After two years of testing, a new futuristic train that runs on virtual tracks was launched for the first time in Yibin, in the province of Sichuan, China. Instead of steel tracks, these tram-bus-hybrid run over tracks painted on the asphalt in white.

China’s Trackless Trains

Similar to self-driving cars developed around the world, the new “Autonomous Rail Rapid Transit” is guided by GPS and LIDAR (Light Detection and Ranging) technologies into moving very precisely along the virtual tracks. In the case of obstructions, such as accidents or traffic jams, the trams can temporarily leave their designated tracks to go around the obstacles. But this can only be initiated by the driver.

The ART runs on rubber wheels but has the speed (70kph), capacity and ride quality of light rails. The standard ART system is three carriages that can carry 300 people, but it can take five carriages and 500 people if needed. The train is powered by lithium–titanate batteries and can travel a distance of 40 km per full charge. The batteries can be recharged via current collectors at stations. The recharging time for a 3 to 5 km trip is only 30 seconds, and for a 25 km trip, it is about 10 minutes.

The main advantage of trackless rails is the absence of tracks which leads to much lower cost of construction and maintenance.
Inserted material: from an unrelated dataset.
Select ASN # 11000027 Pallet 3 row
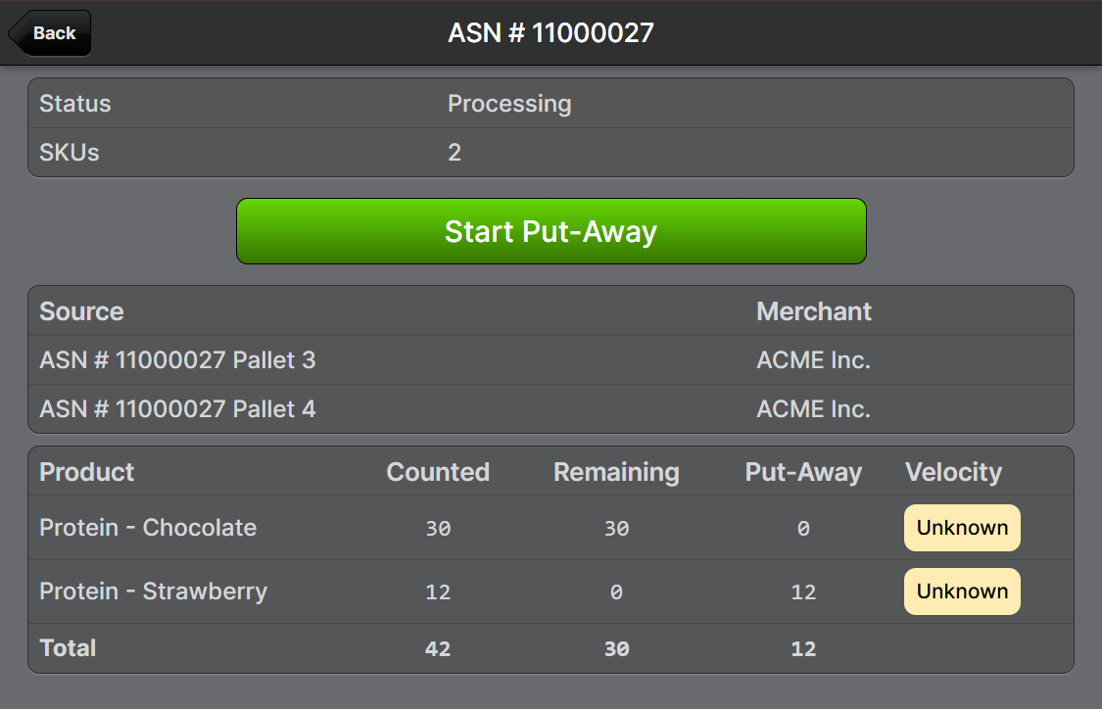177,360
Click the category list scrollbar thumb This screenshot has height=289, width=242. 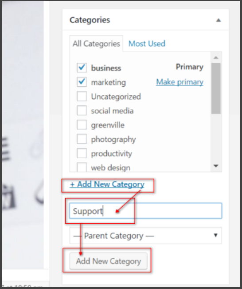[x=216, y=88]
A single kilometer of traditional tramway cost about $30 million to build, but with the high-tech virtual line, the cost is reduced to less than half.

The virtual railway in Yibin, which runs for 17 km through the middle of the city, was built at an estimated $160 million and is expected to carry up to 10,000 passengers every day, rising to 25,000 after it is connected to the nearby high-speed rail network.